The assistant obeyed him, and again came that faint twang from the spring in the front room. The telephone was born!

And the man who accomplished this wonder was a poor young professor of elocution in Boston, Alexander Graham Bell. He was not an American by birth. He was born in Edinburgh, Scotland, on March 1, 1847. His father was Alexander Melville Bell, the inventor of a system by which the deaf can read speech by observing the motion of the lips.

The Bell family moved to Canada in 1870, and Alexander, the younger, took up teaching the deaf and dumb in Boston. He became instructor of phonetics, or the science of articulate sound, in Monroe’s School of Oratory. He was a hard worker, but poor. One time when he had rheumatism his employer had to pay his hospital expenses.

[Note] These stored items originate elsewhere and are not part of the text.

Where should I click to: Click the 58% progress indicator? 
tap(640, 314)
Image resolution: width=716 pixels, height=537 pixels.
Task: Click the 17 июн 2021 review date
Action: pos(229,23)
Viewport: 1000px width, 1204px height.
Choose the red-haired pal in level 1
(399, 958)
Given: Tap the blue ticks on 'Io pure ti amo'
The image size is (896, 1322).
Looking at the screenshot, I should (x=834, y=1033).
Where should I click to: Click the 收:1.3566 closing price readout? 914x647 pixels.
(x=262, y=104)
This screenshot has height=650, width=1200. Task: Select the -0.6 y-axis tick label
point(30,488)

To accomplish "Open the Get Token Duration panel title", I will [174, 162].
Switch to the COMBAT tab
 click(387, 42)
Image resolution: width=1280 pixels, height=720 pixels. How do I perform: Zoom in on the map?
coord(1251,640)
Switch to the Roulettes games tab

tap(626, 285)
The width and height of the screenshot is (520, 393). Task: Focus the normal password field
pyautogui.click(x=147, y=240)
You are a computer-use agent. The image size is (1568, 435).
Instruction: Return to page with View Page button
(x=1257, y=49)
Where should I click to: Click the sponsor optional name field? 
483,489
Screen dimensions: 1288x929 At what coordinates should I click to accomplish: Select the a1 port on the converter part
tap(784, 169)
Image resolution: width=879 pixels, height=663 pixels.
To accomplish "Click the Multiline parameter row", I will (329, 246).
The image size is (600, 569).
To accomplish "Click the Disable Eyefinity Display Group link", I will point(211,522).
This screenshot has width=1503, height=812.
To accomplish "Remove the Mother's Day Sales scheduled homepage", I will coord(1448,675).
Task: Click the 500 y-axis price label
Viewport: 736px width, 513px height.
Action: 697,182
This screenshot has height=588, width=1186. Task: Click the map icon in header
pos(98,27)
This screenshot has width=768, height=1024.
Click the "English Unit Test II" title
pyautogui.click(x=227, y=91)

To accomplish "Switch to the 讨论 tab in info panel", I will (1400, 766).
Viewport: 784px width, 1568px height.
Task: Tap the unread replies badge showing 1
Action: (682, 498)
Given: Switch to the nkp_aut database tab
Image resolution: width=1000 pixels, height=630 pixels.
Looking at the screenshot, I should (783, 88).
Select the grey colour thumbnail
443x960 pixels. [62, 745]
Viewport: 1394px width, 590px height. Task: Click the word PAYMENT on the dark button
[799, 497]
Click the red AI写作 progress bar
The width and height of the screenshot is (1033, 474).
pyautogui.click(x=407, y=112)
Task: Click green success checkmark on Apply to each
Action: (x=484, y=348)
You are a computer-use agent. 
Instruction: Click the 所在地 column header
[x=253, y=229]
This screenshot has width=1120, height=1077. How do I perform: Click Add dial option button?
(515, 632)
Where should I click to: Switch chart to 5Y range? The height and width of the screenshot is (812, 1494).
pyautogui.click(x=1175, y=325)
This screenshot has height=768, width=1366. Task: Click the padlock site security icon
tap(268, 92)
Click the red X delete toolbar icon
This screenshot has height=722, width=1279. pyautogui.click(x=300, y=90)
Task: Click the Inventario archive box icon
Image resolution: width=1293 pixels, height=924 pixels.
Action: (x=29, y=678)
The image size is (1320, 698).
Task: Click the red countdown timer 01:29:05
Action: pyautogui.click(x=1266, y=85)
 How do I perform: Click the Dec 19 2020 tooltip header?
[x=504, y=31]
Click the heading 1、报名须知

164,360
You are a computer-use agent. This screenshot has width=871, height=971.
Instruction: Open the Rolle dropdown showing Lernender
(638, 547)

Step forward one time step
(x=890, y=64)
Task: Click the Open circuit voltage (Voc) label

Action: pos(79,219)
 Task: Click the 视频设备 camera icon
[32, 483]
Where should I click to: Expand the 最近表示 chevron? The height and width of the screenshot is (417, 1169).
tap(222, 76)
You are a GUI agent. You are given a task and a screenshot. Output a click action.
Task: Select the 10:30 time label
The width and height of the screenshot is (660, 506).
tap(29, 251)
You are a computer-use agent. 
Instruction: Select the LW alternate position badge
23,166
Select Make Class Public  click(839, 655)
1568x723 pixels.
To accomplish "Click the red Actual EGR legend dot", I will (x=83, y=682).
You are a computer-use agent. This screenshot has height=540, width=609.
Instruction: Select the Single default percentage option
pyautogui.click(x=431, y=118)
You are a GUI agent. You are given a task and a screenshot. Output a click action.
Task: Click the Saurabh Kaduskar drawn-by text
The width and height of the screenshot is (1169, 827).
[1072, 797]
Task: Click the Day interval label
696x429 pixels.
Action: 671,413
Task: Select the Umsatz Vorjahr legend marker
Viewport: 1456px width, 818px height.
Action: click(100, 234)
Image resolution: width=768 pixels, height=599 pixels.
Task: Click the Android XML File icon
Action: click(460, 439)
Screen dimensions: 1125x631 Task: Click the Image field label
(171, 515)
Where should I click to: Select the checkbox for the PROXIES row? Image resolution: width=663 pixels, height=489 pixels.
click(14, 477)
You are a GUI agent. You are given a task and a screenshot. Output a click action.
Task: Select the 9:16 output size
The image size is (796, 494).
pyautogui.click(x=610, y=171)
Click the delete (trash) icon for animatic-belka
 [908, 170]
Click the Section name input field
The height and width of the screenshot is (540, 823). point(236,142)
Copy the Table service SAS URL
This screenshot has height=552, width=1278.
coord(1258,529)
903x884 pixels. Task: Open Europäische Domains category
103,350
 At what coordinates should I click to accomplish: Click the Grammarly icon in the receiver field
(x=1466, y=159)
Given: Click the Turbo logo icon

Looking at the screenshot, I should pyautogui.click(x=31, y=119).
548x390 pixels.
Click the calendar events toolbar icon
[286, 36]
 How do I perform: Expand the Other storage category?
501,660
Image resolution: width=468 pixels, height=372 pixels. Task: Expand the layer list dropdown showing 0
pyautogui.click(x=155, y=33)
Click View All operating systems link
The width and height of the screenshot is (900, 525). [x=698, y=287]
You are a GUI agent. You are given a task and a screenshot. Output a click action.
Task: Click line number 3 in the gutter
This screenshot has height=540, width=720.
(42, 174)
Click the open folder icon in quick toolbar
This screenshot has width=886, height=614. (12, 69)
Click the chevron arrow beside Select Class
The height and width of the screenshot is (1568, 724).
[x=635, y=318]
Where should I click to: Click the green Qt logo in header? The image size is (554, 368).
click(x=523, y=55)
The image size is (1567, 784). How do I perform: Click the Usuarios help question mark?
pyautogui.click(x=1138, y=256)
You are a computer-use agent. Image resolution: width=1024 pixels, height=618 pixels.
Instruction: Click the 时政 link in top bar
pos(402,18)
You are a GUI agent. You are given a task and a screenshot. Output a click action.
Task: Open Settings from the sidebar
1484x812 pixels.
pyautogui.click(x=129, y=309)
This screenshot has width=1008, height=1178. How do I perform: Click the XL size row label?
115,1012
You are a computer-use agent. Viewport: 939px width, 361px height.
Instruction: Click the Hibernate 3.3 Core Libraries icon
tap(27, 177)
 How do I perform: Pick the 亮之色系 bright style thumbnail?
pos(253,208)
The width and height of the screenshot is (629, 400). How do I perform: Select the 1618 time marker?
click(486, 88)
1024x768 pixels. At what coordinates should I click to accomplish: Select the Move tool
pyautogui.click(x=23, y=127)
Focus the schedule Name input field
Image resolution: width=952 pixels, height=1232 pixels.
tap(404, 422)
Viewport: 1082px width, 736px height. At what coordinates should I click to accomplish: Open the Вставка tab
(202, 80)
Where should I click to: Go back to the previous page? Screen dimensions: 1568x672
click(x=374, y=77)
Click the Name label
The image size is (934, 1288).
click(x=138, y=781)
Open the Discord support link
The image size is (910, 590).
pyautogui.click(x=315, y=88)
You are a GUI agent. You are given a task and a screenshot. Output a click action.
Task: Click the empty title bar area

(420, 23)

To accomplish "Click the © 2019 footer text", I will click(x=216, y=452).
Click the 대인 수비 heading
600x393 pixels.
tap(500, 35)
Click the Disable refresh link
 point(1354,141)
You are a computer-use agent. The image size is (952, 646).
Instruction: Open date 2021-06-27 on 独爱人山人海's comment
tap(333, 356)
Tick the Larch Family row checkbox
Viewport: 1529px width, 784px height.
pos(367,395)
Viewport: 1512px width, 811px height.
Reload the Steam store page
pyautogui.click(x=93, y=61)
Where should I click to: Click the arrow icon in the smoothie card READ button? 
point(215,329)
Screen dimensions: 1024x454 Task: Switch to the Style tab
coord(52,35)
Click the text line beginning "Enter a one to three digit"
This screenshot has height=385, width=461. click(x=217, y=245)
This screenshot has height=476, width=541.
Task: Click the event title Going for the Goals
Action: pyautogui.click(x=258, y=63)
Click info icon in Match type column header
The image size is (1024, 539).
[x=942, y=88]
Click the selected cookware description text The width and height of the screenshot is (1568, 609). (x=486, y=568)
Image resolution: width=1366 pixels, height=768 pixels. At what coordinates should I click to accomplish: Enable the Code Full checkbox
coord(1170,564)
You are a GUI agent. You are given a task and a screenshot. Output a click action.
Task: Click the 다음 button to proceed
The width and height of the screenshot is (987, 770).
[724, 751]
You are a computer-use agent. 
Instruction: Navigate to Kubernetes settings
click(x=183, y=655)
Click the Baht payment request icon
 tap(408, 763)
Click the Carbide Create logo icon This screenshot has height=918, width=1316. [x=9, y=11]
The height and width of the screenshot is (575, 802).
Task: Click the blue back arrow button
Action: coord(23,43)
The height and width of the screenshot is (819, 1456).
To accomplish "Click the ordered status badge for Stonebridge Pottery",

It was about this time that Bell began experimenting with the transmission of sound by electricity. For a number of years other people had been trying to do this. Sir Charles Wheatstone in England had discovered that wires charged with electricity often carried noises in a curious way. In 1869 Reis, a German professor, constructed an instrument that sent a series of clicks along an electric wire to an electromagnetic receiver at the other end. And others were turning their attention to this interesting phase of telegraphy.

But it was Alexander Graham Bell who first succeeded in grasping the correct idea. A few months after the incident described above, on a day in January, 1876, he called some of his pupils into a room and showed them an instrument that transmitted singing from the cellar of the building to where they were on the fourth floor.

People were at first slow to appreciate the importance of this great invention: but gradually they came to see its value, and today there are over seven million telephones in use in the United States alone.

Money and honors have poured in upon the inventor, who still lives to enjoy his triumph. His income is said to be more than $1,000,000 a year. In 1880 the French government awarded him the Volta prize of $10,000, and two years later he received from the same country the ribbon of the Legion of Honor.